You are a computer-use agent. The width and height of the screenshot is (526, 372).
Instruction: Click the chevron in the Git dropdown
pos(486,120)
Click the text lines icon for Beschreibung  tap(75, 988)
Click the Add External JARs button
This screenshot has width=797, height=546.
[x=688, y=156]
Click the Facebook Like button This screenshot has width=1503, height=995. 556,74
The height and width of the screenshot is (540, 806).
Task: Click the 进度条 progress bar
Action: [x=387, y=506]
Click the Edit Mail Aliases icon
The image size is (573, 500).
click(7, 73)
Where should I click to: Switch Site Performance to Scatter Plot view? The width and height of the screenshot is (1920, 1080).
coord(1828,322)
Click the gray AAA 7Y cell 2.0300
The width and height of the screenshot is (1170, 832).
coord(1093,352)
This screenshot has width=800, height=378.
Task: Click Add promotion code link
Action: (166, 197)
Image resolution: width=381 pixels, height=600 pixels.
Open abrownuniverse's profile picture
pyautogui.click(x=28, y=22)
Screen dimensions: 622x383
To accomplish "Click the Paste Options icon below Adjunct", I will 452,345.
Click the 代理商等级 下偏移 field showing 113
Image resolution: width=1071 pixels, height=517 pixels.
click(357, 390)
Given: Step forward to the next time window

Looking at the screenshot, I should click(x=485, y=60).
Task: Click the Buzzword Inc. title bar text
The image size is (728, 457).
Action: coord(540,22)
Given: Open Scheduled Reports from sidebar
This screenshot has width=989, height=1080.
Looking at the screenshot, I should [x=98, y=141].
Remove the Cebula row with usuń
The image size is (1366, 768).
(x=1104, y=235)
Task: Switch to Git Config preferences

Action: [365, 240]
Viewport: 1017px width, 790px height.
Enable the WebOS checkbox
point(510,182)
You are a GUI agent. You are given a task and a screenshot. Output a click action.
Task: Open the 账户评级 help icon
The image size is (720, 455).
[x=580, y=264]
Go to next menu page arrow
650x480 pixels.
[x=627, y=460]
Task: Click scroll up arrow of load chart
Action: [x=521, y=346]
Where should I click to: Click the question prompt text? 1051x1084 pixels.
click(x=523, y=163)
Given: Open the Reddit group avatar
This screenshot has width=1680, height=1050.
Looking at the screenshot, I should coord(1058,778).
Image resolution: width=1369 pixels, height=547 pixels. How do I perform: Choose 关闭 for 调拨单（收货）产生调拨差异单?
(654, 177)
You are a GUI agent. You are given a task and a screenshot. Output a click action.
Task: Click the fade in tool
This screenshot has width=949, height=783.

**WHAT THE TASK REQUIRES**
Exact copies of the line with "The image size is (720, 455)." and of every later line in the entries make up the whole answer.

**ANSWER BELOW**
The image size is (720, 455).
[x=580, y=264]
Go to next menu page arrow
650x480 pixels.
[x=627, y=460]
Task: Click scroll up arrow of load chart
Action: [x=521, y=346]
Where should I click to: Click the question prompt text? 1051x1084 pixels.
click(x=523, y=163)
Given: Open the Reddit group avatar
This screenshot has width=1680, height=1050.
Looking at the screenshot, I should coord(1058,778).
Image resolution: width=1369 pixels, height=547 pixels. How do I perform: Choose 关闭 for 调拨单（收货）产生调拨差异单?
(654, 177)
You are a GUI agent. You are given a task and a screenshot. Output a click action.
Task: Click the fade in tool
This screenshot has width=949, height=783.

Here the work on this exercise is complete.